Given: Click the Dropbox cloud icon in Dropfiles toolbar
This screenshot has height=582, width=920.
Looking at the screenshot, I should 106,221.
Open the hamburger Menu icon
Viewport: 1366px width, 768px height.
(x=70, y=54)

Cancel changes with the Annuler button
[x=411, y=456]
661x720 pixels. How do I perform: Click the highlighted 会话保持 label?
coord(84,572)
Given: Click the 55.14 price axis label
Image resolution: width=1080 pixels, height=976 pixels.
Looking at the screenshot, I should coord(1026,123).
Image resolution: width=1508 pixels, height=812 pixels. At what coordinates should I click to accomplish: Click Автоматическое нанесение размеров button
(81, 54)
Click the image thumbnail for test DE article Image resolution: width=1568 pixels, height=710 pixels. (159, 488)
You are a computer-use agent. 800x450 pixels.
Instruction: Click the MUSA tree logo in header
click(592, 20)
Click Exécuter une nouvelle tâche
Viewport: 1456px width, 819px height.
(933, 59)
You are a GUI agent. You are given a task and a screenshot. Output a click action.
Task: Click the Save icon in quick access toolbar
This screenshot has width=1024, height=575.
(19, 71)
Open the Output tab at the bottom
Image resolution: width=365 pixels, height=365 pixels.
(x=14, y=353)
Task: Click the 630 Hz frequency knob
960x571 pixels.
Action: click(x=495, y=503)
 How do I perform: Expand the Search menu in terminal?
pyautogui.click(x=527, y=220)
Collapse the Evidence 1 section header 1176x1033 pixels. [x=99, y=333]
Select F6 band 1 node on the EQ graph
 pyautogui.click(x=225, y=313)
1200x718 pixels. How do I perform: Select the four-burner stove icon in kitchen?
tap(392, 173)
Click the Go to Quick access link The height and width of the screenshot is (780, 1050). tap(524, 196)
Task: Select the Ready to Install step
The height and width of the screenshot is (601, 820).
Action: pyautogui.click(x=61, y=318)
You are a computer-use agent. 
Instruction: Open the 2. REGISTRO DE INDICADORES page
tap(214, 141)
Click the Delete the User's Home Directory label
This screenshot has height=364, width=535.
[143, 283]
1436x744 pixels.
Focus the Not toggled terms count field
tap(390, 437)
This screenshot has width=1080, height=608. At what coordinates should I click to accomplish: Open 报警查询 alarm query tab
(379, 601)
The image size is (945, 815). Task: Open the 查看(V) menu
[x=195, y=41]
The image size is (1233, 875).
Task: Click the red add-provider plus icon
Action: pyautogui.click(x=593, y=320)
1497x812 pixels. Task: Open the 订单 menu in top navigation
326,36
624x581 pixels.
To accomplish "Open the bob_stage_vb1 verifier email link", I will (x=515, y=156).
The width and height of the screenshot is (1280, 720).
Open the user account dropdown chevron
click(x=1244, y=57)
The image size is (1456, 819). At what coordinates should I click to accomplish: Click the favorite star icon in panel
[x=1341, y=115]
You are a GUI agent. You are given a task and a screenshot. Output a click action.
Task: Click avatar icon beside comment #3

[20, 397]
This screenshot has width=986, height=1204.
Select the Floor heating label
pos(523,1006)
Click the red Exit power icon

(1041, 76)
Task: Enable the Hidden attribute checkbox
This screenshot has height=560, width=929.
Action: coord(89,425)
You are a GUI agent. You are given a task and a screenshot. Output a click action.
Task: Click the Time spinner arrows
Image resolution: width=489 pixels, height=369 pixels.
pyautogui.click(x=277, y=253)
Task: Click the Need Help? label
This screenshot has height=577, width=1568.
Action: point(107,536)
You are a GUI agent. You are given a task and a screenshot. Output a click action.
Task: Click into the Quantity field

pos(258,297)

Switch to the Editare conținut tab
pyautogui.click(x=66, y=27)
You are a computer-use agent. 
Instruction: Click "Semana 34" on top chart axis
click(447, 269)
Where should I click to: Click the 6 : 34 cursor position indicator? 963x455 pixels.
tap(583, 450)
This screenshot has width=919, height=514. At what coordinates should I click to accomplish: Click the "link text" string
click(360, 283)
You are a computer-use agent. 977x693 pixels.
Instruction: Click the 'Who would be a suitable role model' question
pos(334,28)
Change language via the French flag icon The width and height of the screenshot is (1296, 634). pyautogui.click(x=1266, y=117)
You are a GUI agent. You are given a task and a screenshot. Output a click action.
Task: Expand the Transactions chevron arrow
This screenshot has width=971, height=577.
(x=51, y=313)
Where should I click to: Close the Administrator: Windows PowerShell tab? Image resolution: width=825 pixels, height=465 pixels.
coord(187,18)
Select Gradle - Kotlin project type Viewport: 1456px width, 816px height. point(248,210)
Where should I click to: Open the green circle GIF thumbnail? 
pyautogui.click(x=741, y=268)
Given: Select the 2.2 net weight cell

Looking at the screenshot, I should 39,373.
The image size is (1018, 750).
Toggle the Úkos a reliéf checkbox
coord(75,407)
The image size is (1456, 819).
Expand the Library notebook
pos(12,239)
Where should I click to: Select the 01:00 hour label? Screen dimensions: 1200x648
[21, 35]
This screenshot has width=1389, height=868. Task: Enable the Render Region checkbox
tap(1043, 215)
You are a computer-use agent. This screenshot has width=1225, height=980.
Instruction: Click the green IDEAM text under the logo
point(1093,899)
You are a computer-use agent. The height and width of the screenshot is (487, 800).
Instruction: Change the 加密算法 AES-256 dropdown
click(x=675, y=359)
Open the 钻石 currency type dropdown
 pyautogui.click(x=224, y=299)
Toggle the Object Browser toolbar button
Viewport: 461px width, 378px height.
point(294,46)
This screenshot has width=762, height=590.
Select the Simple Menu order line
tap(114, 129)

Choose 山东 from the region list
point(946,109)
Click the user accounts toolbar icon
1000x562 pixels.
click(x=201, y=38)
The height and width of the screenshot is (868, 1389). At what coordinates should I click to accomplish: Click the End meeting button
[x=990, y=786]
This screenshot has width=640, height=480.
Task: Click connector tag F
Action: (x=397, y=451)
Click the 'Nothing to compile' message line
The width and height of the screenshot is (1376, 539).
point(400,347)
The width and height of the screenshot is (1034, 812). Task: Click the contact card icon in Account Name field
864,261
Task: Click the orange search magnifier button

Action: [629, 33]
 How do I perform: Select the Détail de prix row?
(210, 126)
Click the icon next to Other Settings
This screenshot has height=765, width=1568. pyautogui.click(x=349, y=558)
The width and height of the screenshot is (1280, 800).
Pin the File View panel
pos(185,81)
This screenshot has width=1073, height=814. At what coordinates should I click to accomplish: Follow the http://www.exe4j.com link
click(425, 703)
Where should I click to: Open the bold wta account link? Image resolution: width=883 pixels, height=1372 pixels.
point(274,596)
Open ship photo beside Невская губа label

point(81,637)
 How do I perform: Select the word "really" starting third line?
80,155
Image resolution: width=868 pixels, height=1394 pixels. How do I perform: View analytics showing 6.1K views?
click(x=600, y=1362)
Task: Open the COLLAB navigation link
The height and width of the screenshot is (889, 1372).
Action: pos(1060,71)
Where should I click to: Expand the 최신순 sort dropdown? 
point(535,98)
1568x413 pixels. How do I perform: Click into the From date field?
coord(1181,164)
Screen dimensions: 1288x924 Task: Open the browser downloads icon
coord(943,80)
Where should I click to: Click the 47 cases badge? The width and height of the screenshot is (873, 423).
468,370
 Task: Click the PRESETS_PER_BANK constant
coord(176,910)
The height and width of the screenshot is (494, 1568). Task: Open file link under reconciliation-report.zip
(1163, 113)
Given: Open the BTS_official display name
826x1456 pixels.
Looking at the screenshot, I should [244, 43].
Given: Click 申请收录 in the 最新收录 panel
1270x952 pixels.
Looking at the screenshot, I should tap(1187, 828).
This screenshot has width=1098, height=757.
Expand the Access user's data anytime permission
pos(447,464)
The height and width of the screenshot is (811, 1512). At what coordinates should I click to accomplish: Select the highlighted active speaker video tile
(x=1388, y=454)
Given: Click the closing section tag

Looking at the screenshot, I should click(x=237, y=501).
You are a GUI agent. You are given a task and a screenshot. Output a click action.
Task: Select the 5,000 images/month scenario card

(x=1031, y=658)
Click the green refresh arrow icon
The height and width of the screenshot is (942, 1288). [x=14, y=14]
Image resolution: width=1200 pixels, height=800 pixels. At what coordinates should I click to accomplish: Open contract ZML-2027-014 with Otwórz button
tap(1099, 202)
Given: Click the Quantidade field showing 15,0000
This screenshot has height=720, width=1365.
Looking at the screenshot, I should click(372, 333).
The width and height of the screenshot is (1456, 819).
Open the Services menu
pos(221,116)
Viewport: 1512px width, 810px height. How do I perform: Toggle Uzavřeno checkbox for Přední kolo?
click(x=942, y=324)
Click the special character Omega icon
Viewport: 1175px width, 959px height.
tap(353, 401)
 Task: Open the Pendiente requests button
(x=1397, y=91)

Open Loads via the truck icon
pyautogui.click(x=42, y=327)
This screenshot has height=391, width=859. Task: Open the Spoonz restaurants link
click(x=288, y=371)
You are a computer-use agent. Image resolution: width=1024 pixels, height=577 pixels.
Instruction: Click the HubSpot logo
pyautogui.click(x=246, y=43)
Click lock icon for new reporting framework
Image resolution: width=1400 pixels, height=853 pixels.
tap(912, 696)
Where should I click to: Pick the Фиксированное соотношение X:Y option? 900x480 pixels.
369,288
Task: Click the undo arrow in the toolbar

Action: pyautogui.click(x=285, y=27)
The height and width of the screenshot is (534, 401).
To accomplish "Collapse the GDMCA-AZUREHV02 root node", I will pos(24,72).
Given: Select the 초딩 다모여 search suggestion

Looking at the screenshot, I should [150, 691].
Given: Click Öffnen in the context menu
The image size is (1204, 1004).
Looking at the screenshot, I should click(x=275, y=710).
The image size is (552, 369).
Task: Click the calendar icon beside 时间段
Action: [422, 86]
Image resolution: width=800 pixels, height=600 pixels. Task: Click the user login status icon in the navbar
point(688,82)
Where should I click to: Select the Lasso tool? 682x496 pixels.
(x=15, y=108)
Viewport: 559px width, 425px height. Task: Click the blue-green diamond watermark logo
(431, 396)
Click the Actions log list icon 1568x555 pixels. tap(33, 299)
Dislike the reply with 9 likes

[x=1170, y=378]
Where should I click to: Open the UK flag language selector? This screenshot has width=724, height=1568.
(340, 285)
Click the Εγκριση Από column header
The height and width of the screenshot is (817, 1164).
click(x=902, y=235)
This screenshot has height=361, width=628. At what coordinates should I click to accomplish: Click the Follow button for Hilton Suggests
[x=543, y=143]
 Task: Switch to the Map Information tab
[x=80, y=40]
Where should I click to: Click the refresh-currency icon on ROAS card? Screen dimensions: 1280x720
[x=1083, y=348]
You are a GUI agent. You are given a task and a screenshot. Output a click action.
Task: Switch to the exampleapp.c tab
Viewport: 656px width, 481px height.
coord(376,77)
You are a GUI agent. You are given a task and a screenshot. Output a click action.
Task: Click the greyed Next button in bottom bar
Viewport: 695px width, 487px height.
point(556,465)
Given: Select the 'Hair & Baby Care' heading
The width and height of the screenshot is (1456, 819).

● **GIVEN REQUEST**
Convert the listing, starting at the line containing "Image resolution: width=1200" and ending at the line containing "[x=1170, y=378]", both included, into a JSON list of strings with one string per line and blank lines omitted.

● **EXPECTED ANSWER**
[
  "Image resolution: width=1200 pixels, height=800 pixels. At what coordinates should I click to accomplish: Open contract ZML-2027-014 with Otwórz button",
  "tap(1099, 202)",
  "Given: Click the Quantidade field showing 15,0000",
  "This screenshot has height=720, width=1365.",
  "Looking at the screenshot, I should click(372, 333).",
  "The width and height of the screenshot is (1456, 819).",
  "Open the Services menu",
  "pos(221,116)",
  "Viewport: 1512px width, 810px height. How do I perform: Toggle Uzavřeno checkbox for Přední kolo?",
  "click(x=942, y=324)",
  "Click the special character Omega icon",
  "Viewport: 1175px width, 959px height.",
  "tap(353, 401)",
  " Task: Open the Pendiente requests button",
  "(x=1397, y=91)",
  "Open Loads via the truck icon",
  "pyautogui.click(x=42, y=327)",
  "This screenshot has height=391, width=859. Task: Open the Spoonz restaurants link",
  "click(x=288, y=371)",
  "You are a computer-use agent. Image resolution: width=1024 pixels, height=577 pixels.",
  "Instruction: Click the HubSpot logo",
  "pyautogui.click(x=246, y=43)",
  "Click lock icon for new reporting framework",
  "Image resolution: width=1400 pixels, height=853 pixels.",
  "tap(912, 696)",
  "Where should I click to: Pick the Фиксированное соотношение X:Y option? 900x480 pixels.",
  "369,288",
  "Task: Click the undo arrow in the toolbar",
  "Action: pyautogui.click(x=285, y=27)",
  "The height and width of the screenshot is (534, 401).",
  "To accomplish \"Collapse the GDMCA-AZUREHV02 root node\", I will pos(24,72).",
  "Given: Select the 초딩 다모여 search suggestion",
  "Looking at the screenshot, I should [150, 691].",
  "Given: Click Öffnen in the context menu",
  "The image size is (1204, 1004).",
  "Looking at the screenshot, I should click(x=275, y=710).",
  "The image size is (552, 369).",
  "Task: Click the calendar icon beside 时间段",
  "Action: [422, 86]",
  "Image resolution: width=800 pixels, height=600 pixels. Task: Click the user login status icon in the navbar",
  "point(688,82)",
  "Where should I click to: Select the Lasso tool? 682x496 pixels.",
  "(x=15, y=108)",
  "Viewport: 559px width, 425px height. Task: Click the blue-green diamond watermark logo",
  "(431, 396)",
  "Click the Actions log list icon 1568x555 pixels. tap(33, 299)",
  "Dislike the reply with 9 likes",
  "[x=1170, y=378]"
]